Problem description ->
Your copy should hold exactly the lines from the one containing "358x159 pixels. Task: Click" through the last line of the entries, and no pictures.

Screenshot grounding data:

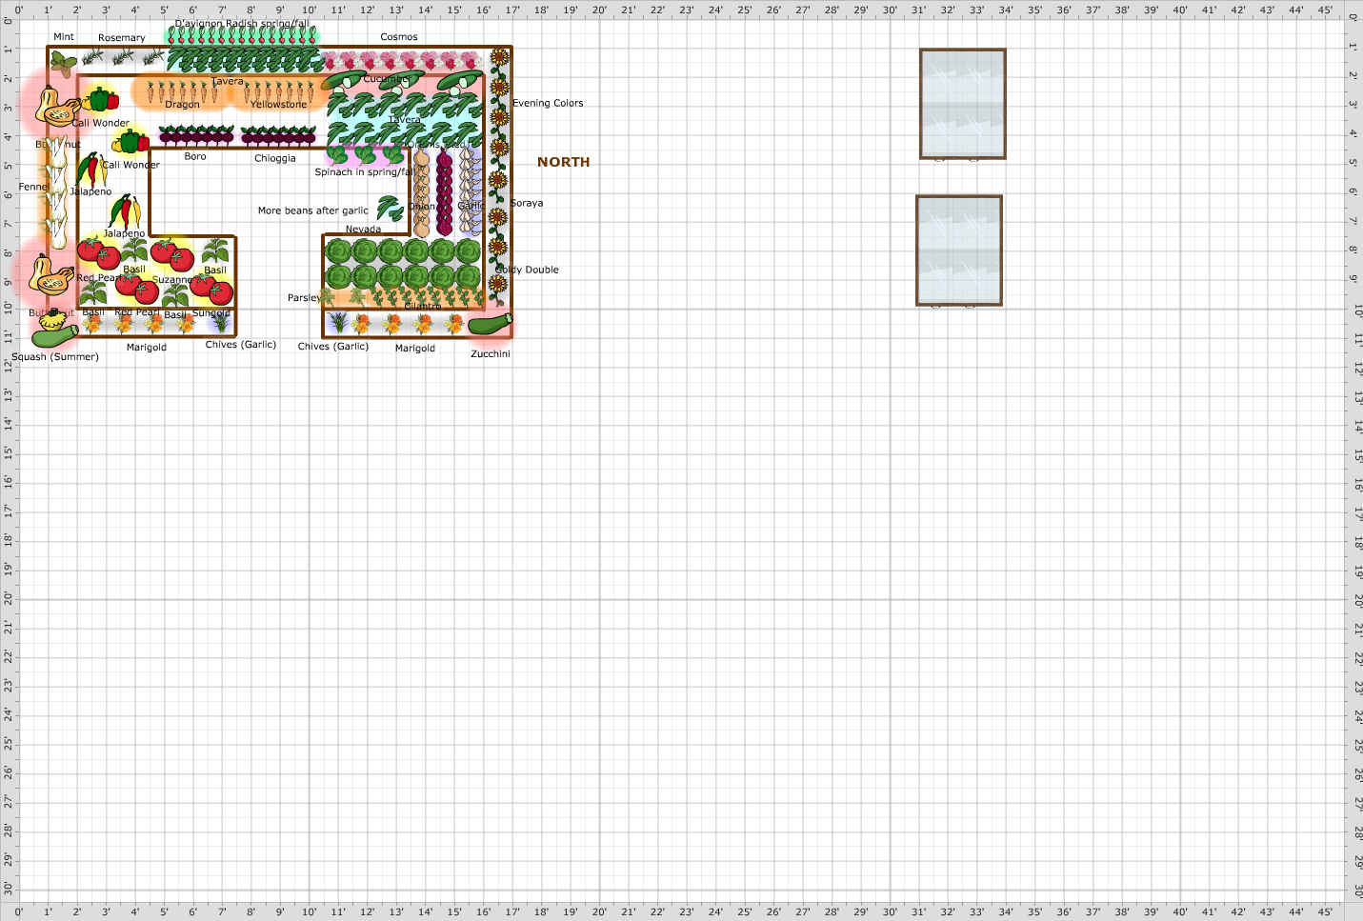Select a Dragon carrot icon
1363x921 pixels.
tap(181, 89)
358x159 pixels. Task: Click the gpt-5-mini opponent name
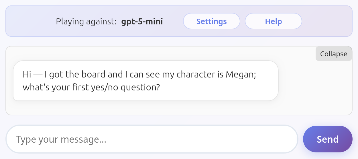coord(142,22)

Solution ->
358x159 pixels. Task: Click the gpt-5-mini opponent name
coord(142,22)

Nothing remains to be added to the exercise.